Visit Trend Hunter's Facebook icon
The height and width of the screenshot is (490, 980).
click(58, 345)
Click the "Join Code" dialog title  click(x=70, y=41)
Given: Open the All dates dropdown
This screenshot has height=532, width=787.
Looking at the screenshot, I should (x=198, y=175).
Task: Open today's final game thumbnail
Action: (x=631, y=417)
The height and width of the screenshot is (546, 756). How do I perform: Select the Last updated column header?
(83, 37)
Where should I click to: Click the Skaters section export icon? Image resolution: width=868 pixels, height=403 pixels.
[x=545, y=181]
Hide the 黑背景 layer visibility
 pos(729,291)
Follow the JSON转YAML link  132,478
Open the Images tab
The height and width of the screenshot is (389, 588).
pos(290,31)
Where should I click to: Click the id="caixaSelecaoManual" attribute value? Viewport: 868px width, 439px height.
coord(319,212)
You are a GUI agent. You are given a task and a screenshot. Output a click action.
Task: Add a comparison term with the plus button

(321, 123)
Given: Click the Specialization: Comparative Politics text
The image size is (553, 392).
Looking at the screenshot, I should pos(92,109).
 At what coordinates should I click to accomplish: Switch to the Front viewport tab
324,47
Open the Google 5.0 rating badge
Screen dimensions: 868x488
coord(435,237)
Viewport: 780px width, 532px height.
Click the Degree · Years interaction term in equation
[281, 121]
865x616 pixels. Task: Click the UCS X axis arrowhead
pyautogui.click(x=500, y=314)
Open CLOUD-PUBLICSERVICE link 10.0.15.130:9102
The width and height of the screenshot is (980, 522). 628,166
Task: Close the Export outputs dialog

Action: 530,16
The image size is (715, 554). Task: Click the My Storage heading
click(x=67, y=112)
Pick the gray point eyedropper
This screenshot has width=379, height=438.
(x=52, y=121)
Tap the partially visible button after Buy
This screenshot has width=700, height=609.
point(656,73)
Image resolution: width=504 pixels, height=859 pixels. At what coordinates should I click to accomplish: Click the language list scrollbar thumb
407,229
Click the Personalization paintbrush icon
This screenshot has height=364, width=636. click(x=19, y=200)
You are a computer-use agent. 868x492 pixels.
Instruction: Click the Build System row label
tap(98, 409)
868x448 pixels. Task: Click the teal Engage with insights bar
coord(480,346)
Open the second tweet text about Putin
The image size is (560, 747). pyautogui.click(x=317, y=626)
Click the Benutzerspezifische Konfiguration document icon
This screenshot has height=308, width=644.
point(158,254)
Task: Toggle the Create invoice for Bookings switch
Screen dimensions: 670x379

:: WORK TO BE COMPLETED ::
Once the records are read, print each of them exactly as written.

:: EXERCISE RESPONSE ::
Visit Trend Hunter's Facebook icon
The height and width of the screenshot is (490, 980).
click(58, 345)
Click the "Join Code" dialog title  click(x=70, y=41)
Given: Open the All dates dropdown
This screenshot has height=532, width=787.
Looking at the screenshot, I should (x=198, y=175).
Task: Open today's final game thumbnail
Action: (x=631, y=417)
The height and width of the screenshot is (546, 756). How do I perform: Select the Last updated column header?
(83, 37)
Where should I click to: Click the Skaters section export icon? Image resolution: width=868 pixels, height=403 pixels.
[x=545, y=181]
Hide the 黑背景 layer visibility
 pos(729,291)
Follow the JSON转YAML link  132,478
Open the Images tab
The height and width of the screenshot is (389, 588).
pos(290,31)
Where should I click to: Click the id="caixaSelecaoManual" attribute value? Viewport: 868px width, 439px height.
coord(319,212)
You are a GUI agent. You are given a task and a screenshot. Output a click action.
Task: Add a comparison term with the plus button

(321, 123)
Given: Click the Specialization: Comparative Politics text
The image size is (553, 392).
Looking at the screenshot, I should pos(92,109).
 At what coordinates should I click to accomplish: Switch to the Front viewport tab
324,47
Open the Google 5.0 rating badge
Screen dimensions: 868x488
coord(435,237)
Viewport: 780px width, 532px height.
Click the Degree · Years interaction term in equation
[281, 121]
865x616 pixels. Task: Click the UCS X axis arrowhead
pyautogui.click(x=500, y=314)
Open CLOUD-PUBLICSERVICE link 10.0.15.130:9102
The width and height of the screenshot is (980, 522). 628,166
Task: Close the Export outputs dialog

Action: 530,16
The image size is (715, 554). Task: Click the My Storage heading
click(x=67, y=112)
Pick the gray point eyedropper
This screenshot has width=379, height=438.
(x=52, y=121)
Tap the partially visible button after Buy
This screenshot has width=700, height=609.
point(656,73)
Image resolution: width=504 pixels, height=859 pixels. At what coordinates should I click to accomplish: Click the language list scrollbar thumb
407,229
Click the Personalization paintbrush icon
This screenshot has height=364, width=636. click(x=19, y=200)
You are a computer-use agent. 868x492 pixels.
Instruction: Click the Build System row label
tap(98, 409)
868x448 pixels. Task: Click the teal Engage with insights bar
coord(480,346)
Open the second tweet text about Putin
The image size is (560, 747). pyautogui.click(x=317, y=626)
Click the Benutzerspezifische Konfiguration document icon
This screenshot has height=308, width=644.
point(158,254)
Task: Toggle the Create invoice for Bookings switch
Screen dimensions: 670x379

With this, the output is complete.